**BRIEF 1:**
Transcribe the passage of the crystal oscillator article that begins with the words containing "The solution is" and ends with "even Uncle Sam.".

**PROVIDED TEXT:**
※

Further developments of the VXO circuit described in January 1958 QST. Two applications are discussed: one a two-band Novice version giving discrete crystal-controlled channels, closely spaced; the other, a continuously-variable three-band frequency-control unit with vernier tuning and high stability. Neither approach requires frequency multiplication.

Pic 1
The VXO-II gives continuous crystal-controlled frequency coverage of the 80, 40, and 20 meter bands without frequency multiplication. Fixed crystals are at the left; variable crystals (each covering 10 kc) are at the right. The center knob gives vernier tuning over each 10 kc segment. The mixer and output amplifier tubes are at the rear, with the tuning slugs of the plate coils projecting through the chassis. Tube shields were removed from the oscillator tubes in this view, but should be in place when calibrating.

The crystal oscillator is the ideal means of controlling the frequency of a transmitter. No other technique gives such high stability and resetability with such ease of adjustment. Unfortunately, no other frequency control system is so rigidly inflexible. The user, in the past, has been truly "rockbound" to one spot in the spectrum for each crystal.

The advanced amateur appreciates the advantages of crystal stability for s.s.b. and c.w. operation under conditions of maximum receiver selectivity but, in practice, v.f.o. flexibility takes precedence over other very desirable character, istics. The poor Novice, however, relegated to small overcrowded bands, regulated to mandatory crystal control and "regusted" with his lot, wants a v.f.o. just like the "General" but he has no choice; he must use crystals.

The solution is simple, if money is no object; use multiple-position switches and a crystal for I every channel you wish to work. Space is not a problem because we could switch hundreds of subminiature crystals in the space required by the average v.f.o. However, money is a problem, not only for most of us but for most commercial interests and even Uncle Sam.

※

**GIVEN DATA:**
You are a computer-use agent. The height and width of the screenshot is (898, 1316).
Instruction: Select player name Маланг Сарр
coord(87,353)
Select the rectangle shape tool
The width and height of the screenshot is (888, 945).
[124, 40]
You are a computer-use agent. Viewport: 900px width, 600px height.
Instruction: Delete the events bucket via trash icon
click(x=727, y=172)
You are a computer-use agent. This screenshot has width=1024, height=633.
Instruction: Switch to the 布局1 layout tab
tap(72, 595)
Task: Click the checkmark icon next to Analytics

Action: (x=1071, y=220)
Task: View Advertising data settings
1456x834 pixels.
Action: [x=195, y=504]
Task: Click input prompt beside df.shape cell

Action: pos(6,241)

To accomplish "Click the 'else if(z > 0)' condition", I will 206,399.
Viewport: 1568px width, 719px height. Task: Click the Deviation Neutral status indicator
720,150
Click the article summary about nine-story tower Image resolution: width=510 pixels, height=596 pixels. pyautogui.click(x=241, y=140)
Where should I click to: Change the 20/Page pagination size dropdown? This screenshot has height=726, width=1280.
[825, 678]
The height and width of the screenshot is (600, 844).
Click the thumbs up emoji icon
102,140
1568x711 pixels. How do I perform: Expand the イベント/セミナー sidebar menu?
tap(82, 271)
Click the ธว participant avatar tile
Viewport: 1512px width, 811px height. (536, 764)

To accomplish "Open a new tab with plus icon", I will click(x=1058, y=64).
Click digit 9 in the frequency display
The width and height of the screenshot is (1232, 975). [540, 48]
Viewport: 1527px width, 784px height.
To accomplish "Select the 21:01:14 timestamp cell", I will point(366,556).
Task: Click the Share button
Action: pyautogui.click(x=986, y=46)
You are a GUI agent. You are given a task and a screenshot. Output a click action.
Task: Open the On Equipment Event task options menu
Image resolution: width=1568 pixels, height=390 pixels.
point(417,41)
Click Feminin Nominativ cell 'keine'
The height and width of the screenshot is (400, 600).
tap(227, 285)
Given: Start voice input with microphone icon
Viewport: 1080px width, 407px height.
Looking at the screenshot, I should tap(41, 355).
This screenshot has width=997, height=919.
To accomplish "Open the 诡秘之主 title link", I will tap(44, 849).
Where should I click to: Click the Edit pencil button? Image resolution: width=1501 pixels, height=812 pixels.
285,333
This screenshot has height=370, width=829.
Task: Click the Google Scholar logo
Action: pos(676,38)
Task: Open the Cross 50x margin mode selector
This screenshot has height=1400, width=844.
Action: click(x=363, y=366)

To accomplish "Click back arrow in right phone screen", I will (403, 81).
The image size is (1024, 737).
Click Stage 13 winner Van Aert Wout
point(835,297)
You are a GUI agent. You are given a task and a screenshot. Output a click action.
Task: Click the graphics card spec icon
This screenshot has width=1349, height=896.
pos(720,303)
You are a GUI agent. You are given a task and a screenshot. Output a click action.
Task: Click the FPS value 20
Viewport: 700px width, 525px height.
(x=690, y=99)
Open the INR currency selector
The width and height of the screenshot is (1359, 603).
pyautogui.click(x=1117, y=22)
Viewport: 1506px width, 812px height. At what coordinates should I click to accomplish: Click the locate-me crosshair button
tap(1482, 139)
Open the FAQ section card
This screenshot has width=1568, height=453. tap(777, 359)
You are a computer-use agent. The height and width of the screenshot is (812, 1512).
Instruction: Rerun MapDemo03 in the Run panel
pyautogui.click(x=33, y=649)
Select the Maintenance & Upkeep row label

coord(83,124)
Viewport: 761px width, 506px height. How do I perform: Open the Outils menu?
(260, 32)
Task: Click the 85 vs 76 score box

※

**BRIEF 2:**
Pick out each line in the rows that contains the string "cell", and copy those lines without changes.

**RIGHT ANSWER 1:**
The solution is simple, if money is no object; use multiple-position switches and a crystal for I every channel you wish to work. Space is not a problem because we could switch hundreds of subminiature crystals in the space required by the average v.f.o. However, money is a problem, not only for most of us but for most commercial interests and even Uncle Sam.

**RIGHT ANSWER 2:**
Task: Click input prompt beside df.shape cell
To accomplish "Select the 21:01:14 timestamp cell", I will point(366,556).
Click Feminin Nominativ cell 'keine'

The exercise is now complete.